ARTICLE »

Mistake 2: Not pinning dependency versions. If your requirements.txt has unpinned ranges (requests>=2.28), the dependency resolution step runs every time — even with caching — because pip needs to check if a newer version satisfies the constraint. Pin exact versions (requests==2.31.0) and use Dependabot or Renovate for updates. This alone can save 30-60 seconds per build.
Mistake 3: Running security scans synchronously. SAST/DAST tools (Snyk, Trivy, Bandit) are important but slow. Run them in a parallel job that doesn't block the main build. Your pipeline reports results, but developers can merge without waiting for a 3-minute vulnerability scan. Critical findings trigger a separate alert. This principle extends to secret scanning too — we cover the full secret management pipeline in our dedicated guide.
Mistake 4: Over-building in CI. Some teams build Docker images for every microservice on every PR, even when the service code didn't change. Use the same path-based filtering from Step 4 to skip builds for unchanged services. Our docker-compose.ci.yml has a --profile flag per service — CI only activates profiles for services with code changes.
Mistake 5: Ignoring the feedback loop. After optimizing, most teams stop measuring. We track CI build times in Prometheus and alert if the p95 build time exceeds 5 minutes. Performance degrades slowly — a new dependency here, an extra test there — and without monitoring, you're back to 15 minutes within 6 months.
Security Considerations in Fast Pipelines
Fast pipelines are only valuable if they're secure. Skipping security checks for speed is a false economy.
Our approach: security scans run in parallel, never blocking the main build path, but their results are mandatory before deploy. The build completes in 3 minutes, the security scan completes in 5, and the deploy job waits for both.
jobs:
build-and-test: # 3 minutes
runs-on: self-hosted
steps: [...]
security-scan: # 5 minutes, runs in parallel
runs-on: self-hosted
steps:
- uses: aquasecurity/trivy-action@master
- run: bandit -r src/ -f json -o bandit-report.json
deploy: # waits for BOTH
needs: [build-and-test, security-scan]
if: github.ref == 'refs/heads/main'
steps: [...]
This means the critical path is still 5 minutes (the slower security scan), but the developer feedback loop (did my tests pass?) is 3 minutes. Developers get fast feedback; deploys get security guarantees.
For teams handling sensitive credentials in their pipelines, the secret management best practices we published today covers how to avoid leaking secrets through CI logs — a common issue with fast, parallelized builds.
What We'd Add Next
- Bazel or Nx for true incremental builds across a monorepo. We're not there yet — our repo isn't big enough to justify the complexity.
- Test impact analysis using coverage data to be even more surgical about test selection.
- Merge queues (GitHub's native feature) to batch CI runs and reduce total runner time.
- Remote build caching (Turborepo, Gradle remote cache) for teams with larger monorepos — we've seen this shave another 40% off already-optimized builds.
The ROI Math
The ROI on CI optimization is absurd. A 12-person team saving 17 minutes per build across 30 daily builds reclaims 8.5 engineering hours per day. That's a full-time engineer's worth of productivity — recovered by spending 2 days on pipeline optimization.

TASK GOAL » Please answer from the CI pipeline article: above what p95 build time does the team get an alert?

STORED ROWS »
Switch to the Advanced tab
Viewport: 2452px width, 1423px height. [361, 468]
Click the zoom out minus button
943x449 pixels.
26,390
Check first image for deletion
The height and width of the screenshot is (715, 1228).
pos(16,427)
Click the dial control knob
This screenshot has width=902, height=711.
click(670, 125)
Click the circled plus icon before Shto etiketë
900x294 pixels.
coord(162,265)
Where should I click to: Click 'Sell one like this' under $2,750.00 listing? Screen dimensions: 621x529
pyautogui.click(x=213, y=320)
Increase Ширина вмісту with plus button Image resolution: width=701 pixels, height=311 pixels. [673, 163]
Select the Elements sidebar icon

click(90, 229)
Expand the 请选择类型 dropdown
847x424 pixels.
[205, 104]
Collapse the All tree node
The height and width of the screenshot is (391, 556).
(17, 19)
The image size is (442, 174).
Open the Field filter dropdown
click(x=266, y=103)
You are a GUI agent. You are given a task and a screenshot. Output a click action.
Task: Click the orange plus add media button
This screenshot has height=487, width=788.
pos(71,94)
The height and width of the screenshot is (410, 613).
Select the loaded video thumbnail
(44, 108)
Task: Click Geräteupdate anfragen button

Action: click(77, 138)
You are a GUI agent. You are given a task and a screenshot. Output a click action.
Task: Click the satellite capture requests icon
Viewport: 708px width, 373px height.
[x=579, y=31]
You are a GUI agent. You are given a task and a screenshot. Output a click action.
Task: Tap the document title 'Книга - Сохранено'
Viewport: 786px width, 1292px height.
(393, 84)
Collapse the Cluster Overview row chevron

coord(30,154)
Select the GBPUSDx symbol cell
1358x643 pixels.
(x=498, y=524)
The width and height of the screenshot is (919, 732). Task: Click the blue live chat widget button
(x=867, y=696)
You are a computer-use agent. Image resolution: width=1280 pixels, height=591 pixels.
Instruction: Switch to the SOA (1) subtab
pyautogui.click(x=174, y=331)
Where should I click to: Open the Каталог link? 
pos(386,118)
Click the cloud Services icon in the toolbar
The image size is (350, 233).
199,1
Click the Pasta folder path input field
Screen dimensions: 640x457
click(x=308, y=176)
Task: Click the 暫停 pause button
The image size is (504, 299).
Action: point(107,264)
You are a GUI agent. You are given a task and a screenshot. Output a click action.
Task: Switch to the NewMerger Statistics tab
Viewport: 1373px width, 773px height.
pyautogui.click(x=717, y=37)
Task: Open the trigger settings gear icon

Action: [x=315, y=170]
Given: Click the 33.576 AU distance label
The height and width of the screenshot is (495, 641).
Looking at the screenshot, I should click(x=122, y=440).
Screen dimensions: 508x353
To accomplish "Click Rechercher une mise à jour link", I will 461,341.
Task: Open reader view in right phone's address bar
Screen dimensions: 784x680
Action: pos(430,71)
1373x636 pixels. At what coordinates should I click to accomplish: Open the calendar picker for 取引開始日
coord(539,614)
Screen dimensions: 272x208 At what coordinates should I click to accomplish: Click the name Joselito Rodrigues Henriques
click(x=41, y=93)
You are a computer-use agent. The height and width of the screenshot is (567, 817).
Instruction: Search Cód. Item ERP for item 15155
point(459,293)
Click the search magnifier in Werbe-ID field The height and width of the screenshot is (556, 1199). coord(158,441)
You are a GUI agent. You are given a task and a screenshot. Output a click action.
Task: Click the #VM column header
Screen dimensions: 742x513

WRITTEN ANSWER » 5 minutes.